*DIRECTIONS:* Return the full set of records, matching them character for character.

*DATA RECORDS:*
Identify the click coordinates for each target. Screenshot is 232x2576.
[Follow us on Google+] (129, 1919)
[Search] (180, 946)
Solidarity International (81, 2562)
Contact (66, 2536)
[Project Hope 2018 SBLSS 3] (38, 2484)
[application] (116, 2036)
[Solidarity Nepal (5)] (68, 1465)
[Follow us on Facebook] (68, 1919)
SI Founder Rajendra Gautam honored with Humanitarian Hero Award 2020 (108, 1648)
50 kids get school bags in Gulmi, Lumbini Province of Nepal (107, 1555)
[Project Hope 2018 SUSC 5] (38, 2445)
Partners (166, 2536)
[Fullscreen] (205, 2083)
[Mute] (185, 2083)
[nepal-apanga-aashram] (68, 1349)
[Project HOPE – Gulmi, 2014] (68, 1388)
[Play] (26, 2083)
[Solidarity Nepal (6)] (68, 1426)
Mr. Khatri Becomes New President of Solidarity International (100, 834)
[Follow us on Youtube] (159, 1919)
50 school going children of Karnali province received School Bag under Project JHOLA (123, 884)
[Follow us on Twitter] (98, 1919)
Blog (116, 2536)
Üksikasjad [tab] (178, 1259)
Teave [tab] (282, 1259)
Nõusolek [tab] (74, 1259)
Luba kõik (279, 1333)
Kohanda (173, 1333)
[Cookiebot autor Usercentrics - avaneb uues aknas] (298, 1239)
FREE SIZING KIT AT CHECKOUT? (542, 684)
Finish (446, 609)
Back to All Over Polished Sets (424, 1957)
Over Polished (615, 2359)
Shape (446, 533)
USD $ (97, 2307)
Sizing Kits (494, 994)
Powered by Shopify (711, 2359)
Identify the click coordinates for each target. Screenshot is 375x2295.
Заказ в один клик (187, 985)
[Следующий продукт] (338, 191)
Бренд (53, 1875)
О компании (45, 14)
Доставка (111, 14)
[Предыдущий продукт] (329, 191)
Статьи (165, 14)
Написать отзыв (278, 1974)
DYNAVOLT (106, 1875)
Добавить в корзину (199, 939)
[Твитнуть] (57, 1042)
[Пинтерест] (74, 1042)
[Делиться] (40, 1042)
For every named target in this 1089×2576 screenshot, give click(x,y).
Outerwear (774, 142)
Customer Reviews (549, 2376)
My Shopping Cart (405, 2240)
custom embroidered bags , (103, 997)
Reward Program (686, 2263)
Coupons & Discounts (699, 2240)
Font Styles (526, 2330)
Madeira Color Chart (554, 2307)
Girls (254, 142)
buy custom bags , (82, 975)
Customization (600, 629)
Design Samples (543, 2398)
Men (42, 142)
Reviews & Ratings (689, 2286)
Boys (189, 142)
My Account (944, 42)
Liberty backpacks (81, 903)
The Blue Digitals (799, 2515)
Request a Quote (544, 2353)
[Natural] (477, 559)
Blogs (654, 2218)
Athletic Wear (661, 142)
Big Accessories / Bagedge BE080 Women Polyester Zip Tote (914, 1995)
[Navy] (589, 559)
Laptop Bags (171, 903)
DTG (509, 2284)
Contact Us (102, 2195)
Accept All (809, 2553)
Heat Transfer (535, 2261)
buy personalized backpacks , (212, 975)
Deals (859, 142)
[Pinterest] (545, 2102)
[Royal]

*OUTPUT BELOW:*
Identify the click coordinates for each target. Screenshot is 232x2576.
[Follow us on Google+] (129, 1919)
[Search] (180, 946)
Solidarity International (81, 2562)
Contact (66, 2536)
[Project Hope 2018 SBLSS 3] (38, 2484)
[application] (116, 2036)
[Solidarity Nepal (5)] (68, 1465)
[Follow us on Facebook] (68, 1919)
SI Founder Rajendra Gautam honored with Humanitarian Hero Award 2020 (108, 1648)
50 kids get school bags in Gulmi, Lumbini Province of Nepal (107, 1555)
[Project Hope 2018 SUSC 5] (38, 2445)
Partners (166, 2536)
[Fullscreen] (205, 2083)
[Mute] (185, 2083)
[nepal-apanga-aashram] (68, 1349)
[Project HOPE – Gulmi, 2014] (68, 1388)
[Play] (26, 2083)
[Solidarity Nepal (6)] (68, 1426)
Mr. Khatri Becomes New President of Solidarity International (100, 834)
[Follow us on Youtube] (159, 1919)
50 school going children of Karnali province received School Bag under Project JHOLA (123, 884)
[Follow us on Twitter] (98, 1919)
Blog (116, 2536)
Üksikasjad [tab] (178, 1259)
Teave [tab] (282, 1259)
Nõusolek [tab] (74, 1259)
Luba kõik (279, 1333)
Kohanda (173, 1333)
[Cookiebot autor Usercentrics - avaneb uues aknas] (298, 1239)
FREE SIZING KIT AT CHECKOUT? (542, 684)
Finish (446, 609)
Back to All Over Polished Sets (424, 1957)
Over Polished (615, 2359)
Shape (446, 533)
USD $ (97, 2307)
Sizing Kits (494, 994)
Powered by Shopify (711, 2359)
Identify the click coordinates for each target. Screenshot is 375x2295.
Заказ в один клик (187, 985)
[Следующий продукт] (338, 191)
Бренд (53, 1875)
О компании (45, 14)
Доставка (111, 14)
[Предыдущий продукт] (329, 191)
Статьи (165, 14)
Написать отзыв (278, 1974)
DYNAVOLT (106, 1875)
Добавить в корзину (199, 939)
[Твитнуть] (57, 1042)
[Пинтерест] (74, 1042)
[Делиться] (40, 1042)
For every named target in this 1089×2576 screenshot, give click(x,y).
Outerwear (774, 142)
Customer Reviews (549, 2376)
My Shopping Cart (405, 2240)
custom embroidered bags , (103, 997)
Reward Program (686, 2263)
Coupons & Discounts (699, 2240)
Font Styles (526, 2330)
Madeira Color Chart (554, 2307)
Girls (254, 142)
buy custom bags , (82, 975)
Customization (600, 629)
Design Samples (543, 2398)
Men (42, 142)
Reviews & Ratings (689, 2286)
Boys (189, 142)
My Account (944, 42)
Liberty backpacks (81, 903)
The Blue Digitals (799, 2515)
Request a Quote (544, 2353)
[Natural] (477, 559)
Blogs (654, 2218)
Athletic Wear (661, 142)
Big Accessories / Bagedge BE080 Women Polyester Zip Tote (914, 1995)
[Navy] (589, 559)
Laptop Bags (171, 903)
DTG (509, 2284)
Contact Us (102, 2195)
Accept All (809, 2553)
Heat Transfer (535, 2261)
buy personalized backpacks , (212, 975)
Deals (859, 142)
[Pinterest] (545, 2102)
[Royal]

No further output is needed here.